The society donated a cheque worth $14,000 to Omega Pacific Hatchery on Tuesday, Feb. 6.
The independent hatchery, located near Great Central Lake, uses innovative methods to raise and release chinook yearlings. Their chinook enhancement program is currently the only hatchery program to deliver consistent higher survival rates, says owner/operator Carol Schmitt.
Omega Pacific Hatchery is currently working on a trial where the hatchery will grow comparative groups of chinook juveniles over four years to the Robertson Creek Hatchery.
78,000 juveniles were released last year in May, and Schmitt said the first big surge will start to return in 2019.
This year, she is hoping to release 90,000.
The money donated to Omega Pacific will help the hatchery tag their second release of chinook yearlings with coded wire.
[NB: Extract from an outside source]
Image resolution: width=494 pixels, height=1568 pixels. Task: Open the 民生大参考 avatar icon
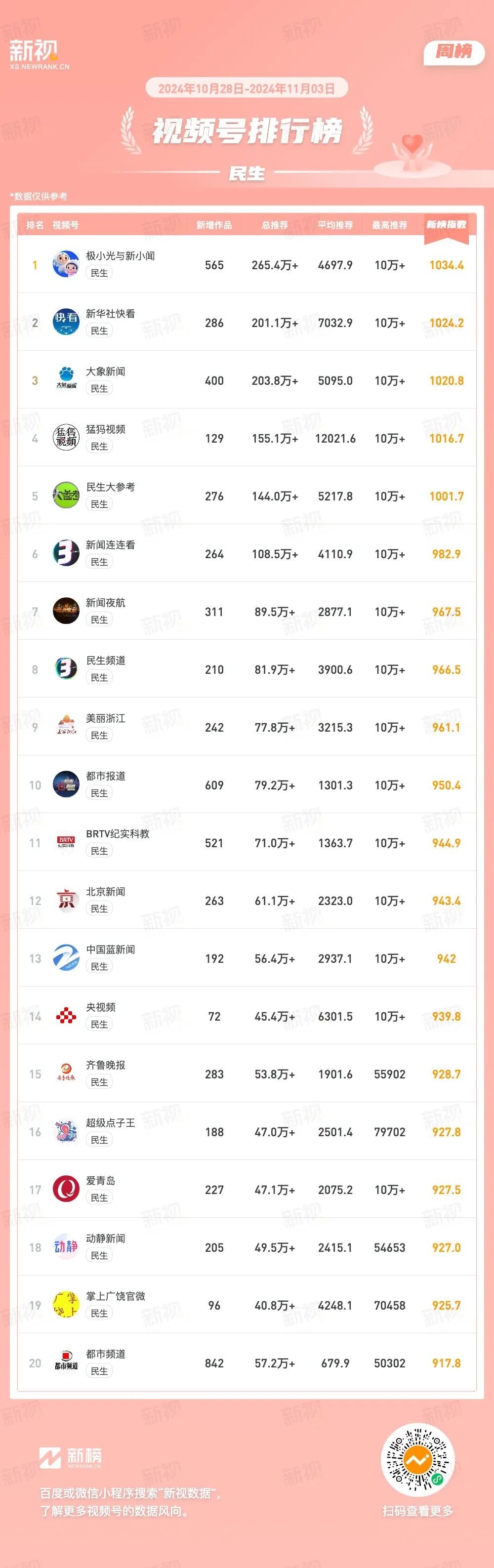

This tag includes information such as the year and month caught, as well as what fishery it is caught in.
“It will give us information on the fishes’ survival and where they were caught,” said Schmitt.
If you catch a chinook with an adipose clip, she said, make sure to turn in the noses.
Chris Wynans of the Salmon Festival Society explained that this money came from an added cost to tickets for fishers at last year’s Salmon Festival.
“This is a direct result of that,” he said.
The hatchery’s chinook releases will be returning over the next few years to replace the fish that were caught during Salmon Festival.
“As many as were caught in the derby, they’ll come back here,” said Schmitt.
Omega Pacific Hatchery has a GoFund Me account called Saving the Iconic King Salmon, where they are raising money to cover the costs of raising and tagging the next releases.